- _WHAT IS BEING ASKED_: For the entries below, the expected answer is the line with "Instruction: Stop the", the line with "Task: Click info", and every line between them, exactly as written, and nothing more.
(Beginning of DATA LISTING)
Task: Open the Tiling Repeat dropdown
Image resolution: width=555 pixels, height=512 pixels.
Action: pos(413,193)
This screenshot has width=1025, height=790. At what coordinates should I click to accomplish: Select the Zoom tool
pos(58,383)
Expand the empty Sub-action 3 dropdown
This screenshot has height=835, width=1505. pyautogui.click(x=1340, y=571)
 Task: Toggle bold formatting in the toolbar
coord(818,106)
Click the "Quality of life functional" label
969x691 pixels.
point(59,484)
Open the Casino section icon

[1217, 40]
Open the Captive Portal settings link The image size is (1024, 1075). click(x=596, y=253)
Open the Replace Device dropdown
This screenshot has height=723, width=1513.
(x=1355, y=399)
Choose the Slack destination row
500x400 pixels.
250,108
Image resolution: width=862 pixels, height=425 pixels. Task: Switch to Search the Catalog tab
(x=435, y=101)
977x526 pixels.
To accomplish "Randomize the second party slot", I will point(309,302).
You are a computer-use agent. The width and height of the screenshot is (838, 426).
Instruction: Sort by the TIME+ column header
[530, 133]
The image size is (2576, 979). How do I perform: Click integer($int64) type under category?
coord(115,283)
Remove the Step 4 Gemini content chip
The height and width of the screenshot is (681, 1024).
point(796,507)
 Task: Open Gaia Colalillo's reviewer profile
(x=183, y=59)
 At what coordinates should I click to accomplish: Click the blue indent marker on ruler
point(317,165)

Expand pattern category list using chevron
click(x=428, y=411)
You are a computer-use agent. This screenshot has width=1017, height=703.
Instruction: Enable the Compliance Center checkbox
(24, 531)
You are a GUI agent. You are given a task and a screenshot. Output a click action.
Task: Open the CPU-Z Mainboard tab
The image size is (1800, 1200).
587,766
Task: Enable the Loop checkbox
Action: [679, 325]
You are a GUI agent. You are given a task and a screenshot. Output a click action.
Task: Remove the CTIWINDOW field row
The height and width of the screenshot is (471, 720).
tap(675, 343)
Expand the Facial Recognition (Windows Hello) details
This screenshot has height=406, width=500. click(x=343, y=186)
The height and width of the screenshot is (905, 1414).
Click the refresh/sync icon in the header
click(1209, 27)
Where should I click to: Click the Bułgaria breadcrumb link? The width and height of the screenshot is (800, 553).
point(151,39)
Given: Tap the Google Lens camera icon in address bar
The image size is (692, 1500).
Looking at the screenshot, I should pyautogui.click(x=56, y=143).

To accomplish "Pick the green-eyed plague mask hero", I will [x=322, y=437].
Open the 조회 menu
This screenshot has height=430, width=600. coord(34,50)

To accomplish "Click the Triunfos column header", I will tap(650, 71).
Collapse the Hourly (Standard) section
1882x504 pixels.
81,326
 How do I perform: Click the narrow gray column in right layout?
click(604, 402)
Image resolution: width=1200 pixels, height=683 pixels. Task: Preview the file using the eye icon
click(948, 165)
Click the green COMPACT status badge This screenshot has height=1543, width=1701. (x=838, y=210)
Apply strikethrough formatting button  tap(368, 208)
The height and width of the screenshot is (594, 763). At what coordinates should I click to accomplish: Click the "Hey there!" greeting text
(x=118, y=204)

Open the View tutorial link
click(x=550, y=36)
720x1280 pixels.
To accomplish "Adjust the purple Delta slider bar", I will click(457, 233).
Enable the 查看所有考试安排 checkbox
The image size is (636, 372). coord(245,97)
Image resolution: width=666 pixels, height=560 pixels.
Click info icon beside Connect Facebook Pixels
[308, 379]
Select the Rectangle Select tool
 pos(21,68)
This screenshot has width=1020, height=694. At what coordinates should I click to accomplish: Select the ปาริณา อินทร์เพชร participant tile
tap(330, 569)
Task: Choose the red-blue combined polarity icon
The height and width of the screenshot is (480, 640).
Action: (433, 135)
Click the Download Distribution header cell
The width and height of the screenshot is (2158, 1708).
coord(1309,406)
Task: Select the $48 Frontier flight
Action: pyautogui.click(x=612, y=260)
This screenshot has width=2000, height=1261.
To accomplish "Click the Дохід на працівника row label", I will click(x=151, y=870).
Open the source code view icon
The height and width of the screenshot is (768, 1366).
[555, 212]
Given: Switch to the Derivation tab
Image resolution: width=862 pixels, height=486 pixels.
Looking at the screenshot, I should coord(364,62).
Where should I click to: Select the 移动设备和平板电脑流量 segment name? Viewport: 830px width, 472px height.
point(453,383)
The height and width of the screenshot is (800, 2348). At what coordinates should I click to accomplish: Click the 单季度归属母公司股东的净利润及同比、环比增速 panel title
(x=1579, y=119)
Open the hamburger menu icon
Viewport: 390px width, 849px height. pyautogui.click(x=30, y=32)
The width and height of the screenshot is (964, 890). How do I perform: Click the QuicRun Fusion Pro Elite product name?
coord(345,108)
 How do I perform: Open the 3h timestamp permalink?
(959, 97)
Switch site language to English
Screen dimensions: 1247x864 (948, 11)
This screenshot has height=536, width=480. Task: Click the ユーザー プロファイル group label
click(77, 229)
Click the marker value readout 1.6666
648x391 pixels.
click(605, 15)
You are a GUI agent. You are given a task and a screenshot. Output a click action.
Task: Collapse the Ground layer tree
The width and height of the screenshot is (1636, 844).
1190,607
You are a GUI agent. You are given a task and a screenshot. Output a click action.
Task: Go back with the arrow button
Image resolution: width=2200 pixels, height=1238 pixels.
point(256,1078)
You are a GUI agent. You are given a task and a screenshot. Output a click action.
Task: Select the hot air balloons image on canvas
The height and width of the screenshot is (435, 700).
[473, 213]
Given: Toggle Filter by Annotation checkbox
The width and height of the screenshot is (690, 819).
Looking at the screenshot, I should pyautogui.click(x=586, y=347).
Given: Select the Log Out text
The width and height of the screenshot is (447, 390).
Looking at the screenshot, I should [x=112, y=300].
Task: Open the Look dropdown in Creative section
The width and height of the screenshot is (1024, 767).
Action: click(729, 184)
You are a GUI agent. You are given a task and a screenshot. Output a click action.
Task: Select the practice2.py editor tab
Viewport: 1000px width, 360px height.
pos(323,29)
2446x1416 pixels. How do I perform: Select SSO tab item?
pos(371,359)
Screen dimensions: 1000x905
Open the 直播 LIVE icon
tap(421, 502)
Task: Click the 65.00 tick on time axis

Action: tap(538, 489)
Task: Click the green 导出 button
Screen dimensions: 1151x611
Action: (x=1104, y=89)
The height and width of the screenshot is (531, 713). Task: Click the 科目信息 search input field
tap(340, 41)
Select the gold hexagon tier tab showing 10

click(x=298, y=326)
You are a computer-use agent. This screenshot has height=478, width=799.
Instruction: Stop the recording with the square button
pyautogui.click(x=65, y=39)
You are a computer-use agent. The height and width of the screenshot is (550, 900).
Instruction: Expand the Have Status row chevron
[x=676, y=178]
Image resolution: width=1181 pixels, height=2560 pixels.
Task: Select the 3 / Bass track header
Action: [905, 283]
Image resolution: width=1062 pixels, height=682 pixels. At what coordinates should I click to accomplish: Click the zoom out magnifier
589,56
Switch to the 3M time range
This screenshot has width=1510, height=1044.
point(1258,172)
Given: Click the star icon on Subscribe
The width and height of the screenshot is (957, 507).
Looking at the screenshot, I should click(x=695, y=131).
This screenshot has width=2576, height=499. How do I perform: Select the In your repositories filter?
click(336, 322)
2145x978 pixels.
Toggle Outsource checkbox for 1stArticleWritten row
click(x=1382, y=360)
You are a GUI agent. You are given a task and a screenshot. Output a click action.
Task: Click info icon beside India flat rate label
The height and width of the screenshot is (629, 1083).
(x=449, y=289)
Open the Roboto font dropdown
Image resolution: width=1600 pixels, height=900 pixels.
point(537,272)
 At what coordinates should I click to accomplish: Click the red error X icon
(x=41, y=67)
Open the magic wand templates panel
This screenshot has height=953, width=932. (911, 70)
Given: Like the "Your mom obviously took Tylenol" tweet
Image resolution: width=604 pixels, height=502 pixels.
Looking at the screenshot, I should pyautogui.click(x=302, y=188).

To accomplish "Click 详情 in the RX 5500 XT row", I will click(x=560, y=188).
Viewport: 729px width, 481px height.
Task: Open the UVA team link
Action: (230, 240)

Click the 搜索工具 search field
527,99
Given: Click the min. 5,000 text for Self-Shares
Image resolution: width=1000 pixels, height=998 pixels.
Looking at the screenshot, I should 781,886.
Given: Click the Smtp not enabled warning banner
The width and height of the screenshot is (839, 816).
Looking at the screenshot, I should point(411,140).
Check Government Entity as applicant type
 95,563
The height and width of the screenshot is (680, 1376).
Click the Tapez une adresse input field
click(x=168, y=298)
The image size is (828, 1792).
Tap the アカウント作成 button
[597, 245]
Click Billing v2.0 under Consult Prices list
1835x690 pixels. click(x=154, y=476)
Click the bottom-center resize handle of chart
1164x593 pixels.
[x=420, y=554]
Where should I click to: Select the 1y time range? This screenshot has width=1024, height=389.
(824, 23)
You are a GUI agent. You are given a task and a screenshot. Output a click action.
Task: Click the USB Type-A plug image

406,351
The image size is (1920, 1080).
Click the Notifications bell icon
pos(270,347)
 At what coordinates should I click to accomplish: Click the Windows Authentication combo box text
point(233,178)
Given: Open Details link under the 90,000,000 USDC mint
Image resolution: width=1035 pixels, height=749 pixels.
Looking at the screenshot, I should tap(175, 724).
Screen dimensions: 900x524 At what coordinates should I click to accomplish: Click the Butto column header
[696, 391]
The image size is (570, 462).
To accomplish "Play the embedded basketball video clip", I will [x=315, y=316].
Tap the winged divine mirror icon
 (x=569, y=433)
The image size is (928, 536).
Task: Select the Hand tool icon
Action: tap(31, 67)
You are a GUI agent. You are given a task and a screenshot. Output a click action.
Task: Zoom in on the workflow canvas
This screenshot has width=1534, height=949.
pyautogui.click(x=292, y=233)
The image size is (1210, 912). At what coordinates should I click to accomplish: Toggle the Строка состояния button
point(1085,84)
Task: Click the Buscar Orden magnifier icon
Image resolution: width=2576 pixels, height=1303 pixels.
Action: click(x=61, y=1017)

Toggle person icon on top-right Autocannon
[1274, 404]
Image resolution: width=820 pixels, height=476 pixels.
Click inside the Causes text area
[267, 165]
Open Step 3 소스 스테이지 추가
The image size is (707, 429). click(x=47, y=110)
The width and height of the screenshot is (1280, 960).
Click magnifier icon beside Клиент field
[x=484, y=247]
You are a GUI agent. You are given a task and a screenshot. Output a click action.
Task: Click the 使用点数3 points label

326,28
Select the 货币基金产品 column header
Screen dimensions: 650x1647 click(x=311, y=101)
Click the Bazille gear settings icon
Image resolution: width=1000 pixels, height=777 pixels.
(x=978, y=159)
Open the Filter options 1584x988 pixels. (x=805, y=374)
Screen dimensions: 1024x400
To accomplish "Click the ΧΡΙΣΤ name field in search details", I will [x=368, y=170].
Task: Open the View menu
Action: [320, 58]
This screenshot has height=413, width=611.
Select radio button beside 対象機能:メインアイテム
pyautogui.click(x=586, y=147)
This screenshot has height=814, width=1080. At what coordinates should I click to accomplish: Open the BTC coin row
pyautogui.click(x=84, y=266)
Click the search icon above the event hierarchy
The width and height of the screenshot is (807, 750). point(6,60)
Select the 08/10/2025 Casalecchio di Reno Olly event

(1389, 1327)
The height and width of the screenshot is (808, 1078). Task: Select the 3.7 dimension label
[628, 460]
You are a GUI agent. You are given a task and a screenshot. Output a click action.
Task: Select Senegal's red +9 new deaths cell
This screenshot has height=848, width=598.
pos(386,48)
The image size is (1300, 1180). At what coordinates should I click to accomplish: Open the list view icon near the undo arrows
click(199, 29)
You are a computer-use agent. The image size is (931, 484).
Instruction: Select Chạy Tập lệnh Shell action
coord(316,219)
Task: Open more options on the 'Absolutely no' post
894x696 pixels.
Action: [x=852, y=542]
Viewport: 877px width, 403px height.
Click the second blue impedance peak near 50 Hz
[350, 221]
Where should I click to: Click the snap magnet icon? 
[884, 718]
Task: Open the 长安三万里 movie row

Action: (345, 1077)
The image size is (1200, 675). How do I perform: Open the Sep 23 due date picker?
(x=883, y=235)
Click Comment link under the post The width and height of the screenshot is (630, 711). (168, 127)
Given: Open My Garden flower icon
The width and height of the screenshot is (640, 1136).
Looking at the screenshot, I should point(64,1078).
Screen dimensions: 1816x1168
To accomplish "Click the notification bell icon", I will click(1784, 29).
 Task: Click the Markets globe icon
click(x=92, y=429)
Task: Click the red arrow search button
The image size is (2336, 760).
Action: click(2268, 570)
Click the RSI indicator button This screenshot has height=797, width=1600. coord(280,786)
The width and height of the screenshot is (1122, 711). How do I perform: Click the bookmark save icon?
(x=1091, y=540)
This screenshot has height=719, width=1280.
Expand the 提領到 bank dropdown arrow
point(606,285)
(End of DATA LISTING)
- _COMPLETED TASK_:
Instruction: Stop the recording with the square button
pyautogui.click(x=65, y=39)
You are a computer-use agent. The height and width of the screenshot is (550, 900).
Instruction: Expand the Have Status row chevron
[x=676, y=178]
Image resolution: width=1181 pixels, height=2560 pixels.
Task: Select the 3 / Bass track header
Action: [905, 283]
Image resolution: width=1062 pixels, height=682 pixels. At what coordinates should I click to accomplish: Click the zoom out magnifier
589,56
Switch to the 3M time range
This screenshot has width=1510, height=1044.
point(1258,172)
Given: Click the star icon on Subscribe
The width and height of the screenshot is (957, 507).
Looking at the screenshot, I should click(x=695, y=131).
This screenshot has width=2576, height=499. How do I perform: Select the In your repositories filter?
click(336, 322)
2145x978 pixels.
Toggle Outsource checkbox for 1stArticleWritten row
click(x=1382, y=360)
You are a GUI agent. You are given a task and a screenshot. Output a click action.
Task: Click info icon beside India flat rate label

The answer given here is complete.